The “relay”, as it is still called, is made up of the electronics in the upper card cage inside the console, in conjunction with more electronics located in the old “relay room” in the basement. The two are interconnected by a small cable containing only a few pairs of wires; the signals being sent at very high speed. Through “multiplexing”, the few pairs of wires contain all the information needed to control over 2,600 pipe magnets.

The console part of the relay handles all of the logic necessary to interconnect all of the playing keys and all of the stopkeys. When a stopkey is depressed, it closes a circuit which connects one of the 61-note keyboards to one of the ranks of pipes. Some ranks consist of 61 notes, but most have extra octaves on the top or the bottom, and other stopkeys make it possible to play these octaves through “octave coupling” or “unification”.

Special circuits in the relay provide features such as pitch transposition, pizzicato coupling, sostenuto and the capability to drive synthesizers through a MIDI interface in the relay room. Triggering of the percussion sounds - the drums, cymbals, tambourine, wood block, and tuned percussions such as piano, vibraharp, chimes, xylophone, glockenspiel and the like are also handled in the relay.

Player System

Going back to the console card cages, the section in the center (below the relay) contains the circuits necessary to interface the relay with a PC computer; located on the right side. Together, these circuits and the computer form the organ “player” system. In use, every key depression, stop key and swell pedal position is recorded in a computer file which can be saved and later played back. Thus the organ can be made to reproduce songs previously recorded; much like a player piano. The software in the computer has many editing features so that recordings can be “cleaned up” if needed. Notes can be added or deleted; their timing can be modified, and stops can be changed through this program.

Bob Trousdale spent years developing this program and it can be found in many organs around the country. One of its uses is in providing archival recordings of organ concerts. It greatest use is in preparing the songs to be performed when making the acoustic recording of the organ for a compact disk release.

 

 The lower section of the console card cage assembly is called the “combination’ action. In order to make quick selections of stops while playing the organ, many “pistons” are provided for each of the keyboards. These are simply controlling push buttons, located on the narrow strips under each keyboard.
When one is pushed, a predetermined group of stops will come on, thus changing the sounds that that keyboard will produce when played.

The combination action electronics contains a 32,000 byte memory chip, and the function of each piston can be stored ahead of time by the organist, utilizing a “setter” button which causes the stops manually selected to be written into the memory.

Each stopkey contains two electromagnets, one to turn it on and one to turn it off. Hence there are a great many magnet drivers required, and the bulk of the combination action is taken up with these circuits.

Each organist that comes to play a concert has his own selection of piston combinations. In order to save his settings for later recall, the combination action includes a small cassette recorder that can be used to create a unique tape holding all of his piston settings. Basically what happens is simply a tape dump of the contents of the 32,000 byte memory chip. The console contains boxes of these tapes, each labeled with the organist’s name.
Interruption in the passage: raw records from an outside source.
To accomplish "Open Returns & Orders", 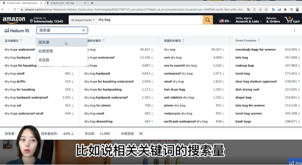I will [x=273, y=20].
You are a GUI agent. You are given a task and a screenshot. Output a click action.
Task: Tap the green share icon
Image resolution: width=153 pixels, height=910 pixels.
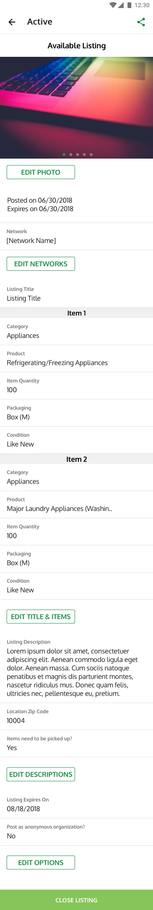pos(141,22)
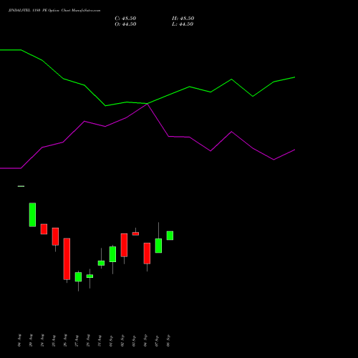Click the point where green and purple lines cross

point(147,104)
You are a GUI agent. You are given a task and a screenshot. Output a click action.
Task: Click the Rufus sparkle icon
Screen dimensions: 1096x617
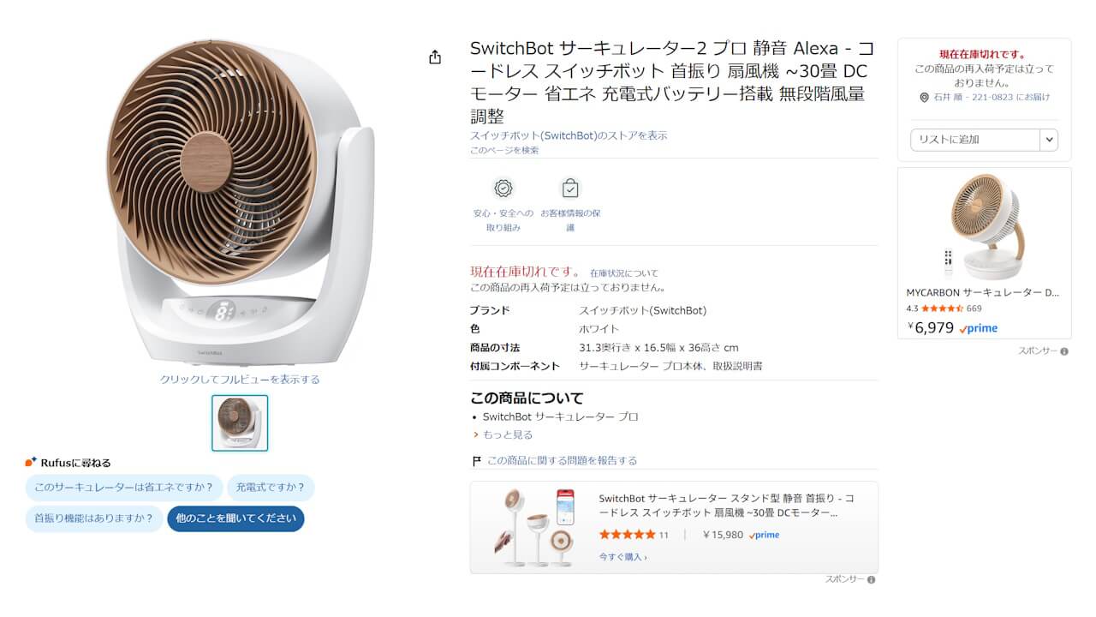30,463
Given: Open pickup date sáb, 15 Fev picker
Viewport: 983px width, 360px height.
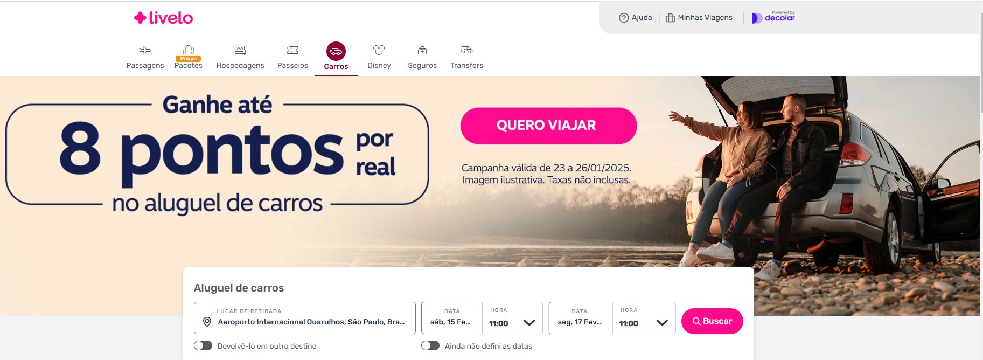Looking at the screenshot, I should [x=451, y=318].
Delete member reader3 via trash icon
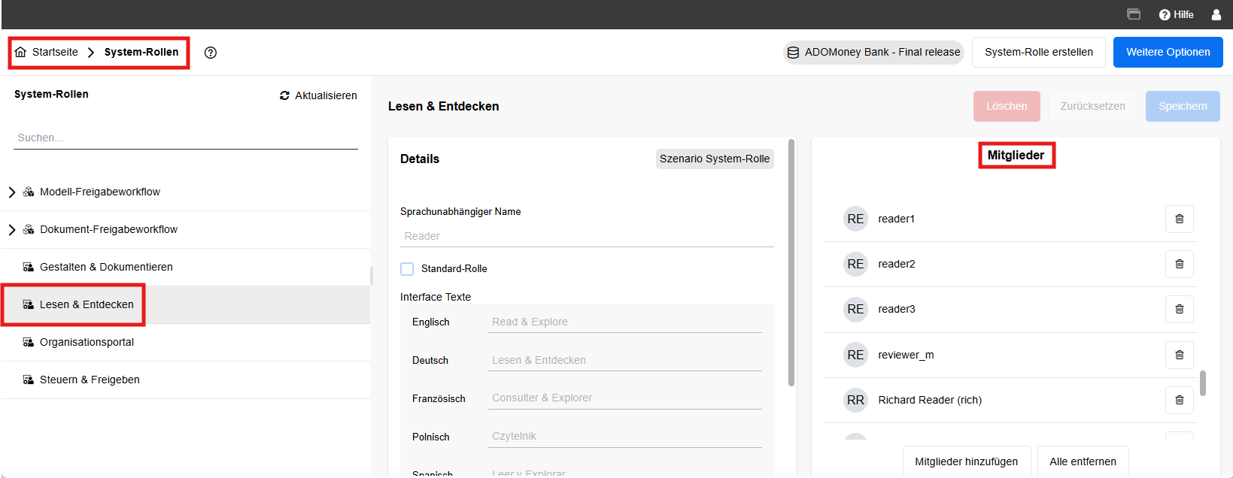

When the Plummer organ was delivered in 1929, electronic circuits were not available, so the combination action was built using hundreds of pneumatic relays and switches (similar to the original “relay”) and occupied a whole room just offstage. The memory consisted of bank after bank of unique memory magnet assemblies, each consisting of an “off” coil and an “on” coil, together with an armature that would remain tilted one way or the other; closing a circuit in the process. These coils would be energized whenever the “setter” button was pushed on the console. It would have taken 256,000 of these assemblies to duplicate the present capacity of the Plummer organ electronic memory chip. Needless to say, the original combination action had only a tiny fraction of that much memory.

The present 32,000 byte memory chip, of course, pales in comparison with chips readily available today with gigantic capacities in the millions of bytes.